Step by step solution

01

Finding the probability of X having a particular value

Since X is defined as the number of Xi values smaller than U, we want to calculate the probability of exactly i Xi values being smaller than U while the rest are larger than U. This event can be represented as follows: \(P\{X = i\} = P\{X_1 < U, X_2 < U, \ldots, X_i < U, X_{i+1} > U, \ldots, X_n > U\}\) We can first calculate the individual probabilities of each condition given that these random variables are uniform on (0,1): \( P\{X_j < U\} = P\{U - X_j > 0\} = U\) \(P\{X_k > U\} = P\{X_k - U > 0\} = 1 - U\)
02

Calculating the probability for all cases

Using the fact that all the random variables are independent, we can calculate the probability of all these conditions happening simultaneously by multiplying the probabilities of each condition: \(P\{X = i\} = \binom{n}{i} U^i (1 - U)^{n - i}\), where \(\binom{n}{i}\) is the number of possible combinations of choosing i elements from an n-element set.

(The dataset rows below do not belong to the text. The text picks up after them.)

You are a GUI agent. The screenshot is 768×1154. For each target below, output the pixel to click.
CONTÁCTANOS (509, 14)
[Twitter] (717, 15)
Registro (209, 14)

Now, we should find the expected value of this probability: \(E[P\{X = i\}] = \int_0^1 \binom{n}{i} U^i (1 - U)^{n - i} dU\)
03

Evaluate the integral

We will now evaluate the integral with respect to U: \(E[P\{X = i\}] = \binom{n}{i} \int_0^1 U^i (1 - U)^{n-i} dU\) This integral is equivalent to calculating the beta function: \(B(a, b) = \int_0^1 x^{a-1}(1-x)^{b-1}dx\), where a = i+1 and b = n-i+1. Using properties of the beta function, we know that \(B(a, b) = \frac{(a-1)!(b-1)!}{(a+b-1)!}\)
04

Calculate the expected value

Substitute the beta function into the expected value expression: \(E[P\{X = i\}] = \binom{n}{i} \frac{i!(n-i)!}{(n+1)!}\) Notice that this simplifies to: \(E[P\{X = i\}] = \frac{1}{n+1}\)
05

Relate to given result and conclude

Now that we have found \(E[P\{X = i\}] = \frac{1}{n+1}\), we see that it is equal to the provided result. This is consistent with the conditional binomial distribution given in the problem, as the probability \(P\{X = i\}\) also accounts for all possible values of p from the uniform random variable U.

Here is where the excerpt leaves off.